2. The image forming apparatus according to claim 1, wherein the
air recirculater assembly further comprises: a filter unit to
filter the at least one of the aerosols or the particulates from
the air.
3. The image forming apparatus according to claim 2, wherein the
air recirculater assembly further comprises: an airflow unit to
direct the air to pass through the filter unit to form the filtered
air and to direct the filtered air to form the air barrier.
4. The image forming apparatus according to claim 3, wherein the
airflow unit comprises: a fan to suck the air including the at
least one of the aerosols or the particulates through the filter
unit to form the filtered air and to push the filtered air across
the print zone to form the air barrier.
5. The image forming apparatus according to claim 4, wherein the
airflow unit further comprises: a first duct member disposed
between the fan and the print zone, the first duct member to form a
first channel to guide the filtered air from the fan to the print
zone.
6. The image forming apparatus according to claim 5, wherein a
second duct member is disposed between the fan and the substrate
receiving member to form a second channel to guide the air to the
fan.
7. The image forming apparatus according to claim 6, wherein the
filter unit is disposed in the second duct member.
8. The image forming apparatus according to claim 1, wherein the
fluid applicator unit comprises a page wide inkjet print head
array.
9. A method of recirculating air in an image forming apparatus, the
method comprising: transporting a substrate onto a substrate
receiving member; directing air to form an air barrier across a
print zone formed between a fluid applicator unit and the substrate
receiving member to redirect at least one of aerosols or
particulates from crossing through the air barrier and onto the
substrate by an airflow unit of an air recirculater assembly,
wherein the directing comprises: passing the air through the
substrate receiving member via a recirculation opening of the
substrate receiving member to the air recirculater assembly; and
sucking the air to hold the substrate against the substrate
receiving member via the air recirculater assembly and a plurality
of positioning holes formed by the substrate receiving member;
ejecting a set of drops by the fluid applicator unit through the
air barrier to the substrate when the substrate is on the substrate
receiving member; and filtering the at least one of the aerosols or
the particulates from the air by a filter unit of the air
recirculater assembly to form filtered air.
10. The method according to claim 9, wherein the filtering the at
least one of the aerosols or the particulates from the air further
includes sucking the air including the at least one of the aerosols
or the particulates through the filter unit by a fan of the air
recirculater assembly to form the filtered air.
11. The method according to claim 10, wherein the directing air to
form the air barrier further includes pushing the filtered air
across the print zone by the fan to form the air barrier.

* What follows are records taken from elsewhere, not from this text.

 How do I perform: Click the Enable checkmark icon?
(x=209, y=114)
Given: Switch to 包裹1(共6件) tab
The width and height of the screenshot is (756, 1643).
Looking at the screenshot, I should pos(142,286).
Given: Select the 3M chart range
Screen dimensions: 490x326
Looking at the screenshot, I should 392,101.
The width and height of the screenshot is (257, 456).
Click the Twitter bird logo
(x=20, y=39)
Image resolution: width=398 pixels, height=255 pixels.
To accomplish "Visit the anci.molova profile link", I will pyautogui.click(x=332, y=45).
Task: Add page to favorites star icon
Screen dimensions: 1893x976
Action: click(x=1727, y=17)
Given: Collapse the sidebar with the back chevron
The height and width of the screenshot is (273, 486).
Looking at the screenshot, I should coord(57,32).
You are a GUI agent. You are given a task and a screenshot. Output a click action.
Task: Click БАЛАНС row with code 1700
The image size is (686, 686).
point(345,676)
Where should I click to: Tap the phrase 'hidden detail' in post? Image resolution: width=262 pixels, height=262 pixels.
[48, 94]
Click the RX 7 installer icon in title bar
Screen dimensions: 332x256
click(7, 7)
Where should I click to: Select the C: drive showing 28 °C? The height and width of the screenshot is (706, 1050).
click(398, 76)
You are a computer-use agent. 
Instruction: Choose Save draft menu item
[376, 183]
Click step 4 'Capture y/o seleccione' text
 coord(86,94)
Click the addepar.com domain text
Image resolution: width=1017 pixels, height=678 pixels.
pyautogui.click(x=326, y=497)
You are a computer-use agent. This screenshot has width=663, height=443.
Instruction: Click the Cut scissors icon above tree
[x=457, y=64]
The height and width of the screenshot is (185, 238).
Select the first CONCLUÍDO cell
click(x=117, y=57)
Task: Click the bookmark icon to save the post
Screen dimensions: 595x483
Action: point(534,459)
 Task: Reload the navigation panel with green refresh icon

12. The method according to claim 11, wherein the filter unit is
disposed in a duct member disposed between the fan and the
substrate receiving member to form a channel to guide the air to
the fan.
13. A non-transitory computer-readable storage medium storing
instructions that are executable by a processor of an image forming
apparatus to: transport a substrate onto a substrate receiving area
of a substrate receiving member; form an air barrier across a print
zone formed between a fluid applicator unit and the substrate
receiving member to redirect at least one of aerosols or
particulates from crossing through the air barrier and onto the
substrate by an airflow unit of an air recirculater assembly by:
passing the air through the substrate receiving member via at least
one recirculation opening of the substrate receiving member to the
air recirculater assembly; sucking the air to hold the substrate
against the substrate receiving area via the air recirculater
assembly and enabled by a plurality of positioning holes formed by
the substrate receiving member; and filtering the at least one of
the aerosols or the particulates from the air via a filter unit of
the air recirculater assembly to form filtered air, wherein the
filtered air is used by the airflow unit to form the air barrier;
and eject a set of drops via the fluid applicator unit through the
air barrier to the substrate when the substrate is on the substrate
receiving member.
14. The non-transitory computer-readable storage medium according
to claim 13, wherein the instructions are further executable by the
processor to: filter the at least one of the aerosols or the
particulates from the air by sucking the air including the at least
one of the aerosols or the particulates through the filter unit by
a fan to form the filtered air.
15. The non-transitory computer-readable storage medium according
to claim 14, wherein the instructions are further executable by the
processor to: direct the air to form the air barrier by pushing the
filtered air across the print zone by the fan to form the air
barrier.
Description
[0001] This application is a continuation of U.S. patent
application Ser. No. 14/371,344, filed Jul. 9, 2014, currently
allowed, which is herein incorporated by reference in its
entirety.
BACKGROUND
[0002] Image forming apparatuses may include fluid applicator units
to eject fluid such as ink in the form of drops on substrates. The
image forming apparatuses may form an air barrier to reduce an
amount of aerosol, particulates, and the like, from being deposited
on the substrate, fluid applicator unit, and/or other components of
the image forming apparatuses.
BRIEF DESCRIPTION OF THE DRAWINGS
[0003] Non-limiting examples are described in the following
description, read with reference to the figures attached hereto and
do not limit the scope of the claims. Dimensions of components and
features illustrated in the figures are chosen primarily for
convenience and clarity of presentation and are not necessarily to
scale. Referring to the attached figures:
[0004] FIG. 1 is a block diagram of an image forming apparatus
according to an example.
[0005] FIG. 2A is a schematic side view of an image forming
apparatus in a print mode according to an example.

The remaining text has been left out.